**What you are asked to do:** Output every record below exactly as it appears.

================

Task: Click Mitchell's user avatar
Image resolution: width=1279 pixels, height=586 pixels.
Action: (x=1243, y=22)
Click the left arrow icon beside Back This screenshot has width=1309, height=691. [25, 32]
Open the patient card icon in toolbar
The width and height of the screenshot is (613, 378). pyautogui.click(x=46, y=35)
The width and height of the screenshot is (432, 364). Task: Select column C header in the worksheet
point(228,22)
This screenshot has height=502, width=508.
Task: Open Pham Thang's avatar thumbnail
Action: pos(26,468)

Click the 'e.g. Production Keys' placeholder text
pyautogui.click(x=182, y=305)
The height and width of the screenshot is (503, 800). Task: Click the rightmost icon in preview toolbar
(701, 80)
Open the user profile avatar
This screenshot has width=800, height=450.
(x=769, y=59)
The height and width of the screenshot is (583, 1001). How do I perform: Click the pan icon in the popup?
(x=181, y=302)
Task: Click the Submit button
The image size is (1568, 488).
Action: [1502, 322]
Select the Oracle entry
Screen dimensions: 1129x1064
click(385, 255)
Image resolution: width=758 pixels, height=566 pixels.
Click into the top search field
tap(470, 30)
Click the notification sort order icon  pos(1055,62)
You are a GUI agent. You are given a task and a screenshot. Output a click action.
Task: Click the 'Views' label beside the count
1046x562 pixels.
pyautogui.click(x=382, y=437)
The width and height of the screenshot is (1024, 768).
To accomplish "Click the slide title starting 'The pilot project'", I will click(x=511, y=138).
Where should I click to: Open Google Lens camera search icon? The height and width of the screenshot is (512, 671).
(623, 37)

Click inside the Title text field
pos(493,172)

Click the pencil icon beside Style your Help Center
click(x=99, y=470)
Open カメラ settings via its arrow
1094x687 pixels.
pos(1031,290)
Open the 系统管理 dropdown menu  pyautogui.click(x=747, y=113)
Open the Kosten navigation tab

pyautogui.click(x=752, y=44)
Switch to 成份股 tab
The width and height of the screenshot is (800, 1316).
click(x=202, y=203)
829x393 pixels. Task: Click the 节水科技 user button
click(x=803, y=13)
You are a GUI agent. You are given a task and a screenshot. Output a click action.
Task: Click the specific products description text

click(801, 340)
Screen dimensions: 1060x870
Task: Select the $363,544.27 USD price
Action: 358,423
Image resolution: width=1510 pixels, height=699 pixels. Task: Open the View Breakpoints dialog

================

**Response below:**
Task: Click Mitchell's user avatar
Image resolution: width=1279 pixels, height=586 pixels.
Action: (x=1243, y=22)
Click the left arrow icon beside Back This screenshot has width=1309, height=691. [25, 32]
Open the patient card icon in toolbar
The width and height of the screenshot is (613, 378). pyautogui.click(x=46, y=35)
The width and height of the screenshot is (432, 364). Task: Select column C header in the worksheet
point(228,22)
This screenshot has height=502, width=508.
Task: Open Pham Thang's avatar thumbnail
Action: pos(26,468)

Click the 'e.g. Production Keys' placeholder text
pyautogui.click(x=182, y=305)
The height and width of the screenshot is (503, 800). Task: Click the rightmost icon in preview toolbar
(701, 80)
Open the user profile avatar
This screenshot has width=800, height=450.
(x=769, y=59)
The height and width of the screenshot is (583, 1001). How do I perform: Click the pan icon in the popup?
(x=181, y=302)
Task: Click the Submit button
The image size is (1568, 488).
Action: [1502, 322]
Select the Oracle entry
Screen dimensions: 1129x1064
click(385, 255)
Image resolution: width=758 pixels, height=566 pixels.
Click into the top search field
tap(470, 30)
Click the notification sort order icon  pos(1055,62)
You are a GUI agent. You are given a task and a screenshot. Output a click action.
Task: Click the 'Views' label beside the count
1046x562 pixels.
pyautogui.click(x=382, y=437)
The width and height of the screenshot is (1024, 768).
To accomplish "Click the slide title starting 'The pilot project'", I will click(x=511, y=138).
Where should I click to: Open Google Lens camera search icon? The height and width of the screenshot is (512, 671).
(623, 37)

Click inside the Title text field
pos(493,172)

Click the pencil icon beside Style your Help Center
click(x=99, y=470)
Open カメラ settings via its arrow
1094x687 pixels.
pos(1031,290)
Open the 系统管理 dropdown menu  pyautogui.click(x=747, y=113)
Open the Kosten navigation tab

pyautogui.click(x=752, y=44)
Switch to 成份股 tab
The width and height of the screenshot is (800, 1316).
click(x=202, y=203)
829x393 pixels. Task: Click the 节水科技 user button
click(x=803, y=13)
You are a GUI agent. You are given a task and a screenshot. Output a click action.
Task: Click the specific products description text

click(801, 340)
Screen dimensions: 1060x870
Task: Select the $363,544.27 USD price
Action: 358,423
Image resolution: width=1510 pixels, height=699 pixels. Task: Open the View Breakpoints dialog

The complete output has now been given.